Task directions = Send back exactly the lines from the opening line of the records below through the one with "Append to Body onLoad (1183, 796)".

Data provided =
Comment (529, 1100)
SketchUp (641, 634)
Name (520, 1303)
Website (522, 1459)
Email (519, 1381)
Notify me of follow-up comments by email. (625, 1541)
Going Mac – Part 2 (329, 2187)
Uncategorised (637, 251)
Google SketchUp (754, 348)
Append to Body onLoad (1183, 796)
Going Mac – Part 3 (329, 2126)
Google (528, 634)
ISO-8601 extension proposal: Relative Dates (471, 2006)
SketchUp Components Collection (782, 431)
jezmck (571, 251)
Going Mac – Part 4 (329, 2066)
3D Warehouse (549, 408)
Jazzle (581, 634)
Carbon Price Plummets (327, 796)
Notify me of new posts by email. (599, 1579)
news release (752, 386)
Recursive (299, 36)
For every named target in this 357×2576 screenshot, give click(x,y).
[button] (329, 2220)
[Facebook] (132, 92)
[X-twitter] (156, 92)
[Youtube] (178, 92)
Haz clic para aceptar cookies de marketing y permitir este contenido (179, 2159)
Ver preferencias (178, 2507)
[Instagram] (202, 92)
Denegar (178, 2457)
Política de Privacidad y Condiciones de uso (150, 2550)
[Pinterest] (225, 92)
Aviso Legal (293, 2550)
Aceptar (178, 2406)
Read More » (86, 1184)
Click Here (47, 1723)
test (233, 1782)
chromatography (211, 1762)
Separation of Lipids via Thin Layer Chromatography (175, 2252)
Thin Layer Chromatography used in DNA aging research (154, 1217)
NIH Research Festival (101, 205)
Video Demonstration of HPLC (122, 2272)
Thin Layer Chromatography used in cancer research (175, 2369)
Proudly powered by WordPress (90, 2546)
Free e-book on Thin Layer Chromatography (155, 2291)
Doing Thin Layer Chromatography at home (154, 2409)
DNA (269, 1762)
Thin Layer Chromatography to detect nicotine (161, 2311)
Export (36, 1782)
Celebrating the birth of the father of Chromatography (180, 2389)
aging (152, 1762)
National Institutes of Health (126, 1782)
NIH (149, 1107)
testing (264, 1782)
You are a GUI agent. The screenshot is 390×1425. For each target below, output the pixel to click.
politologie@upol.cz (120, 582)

Solution below =
Comment (529, 1100)
SketchUp (641, 634)
Name (520, 1303)
Website (522, 1459)
Email (519, 1381)
Notify me of follow-up comments by email. (625, 1541)
Going Mac – Part 2 (329, 2187)
Uncategorised (637, 251)
Google SketchUp (754, 348)
Append to Body onLoad (1183, 796)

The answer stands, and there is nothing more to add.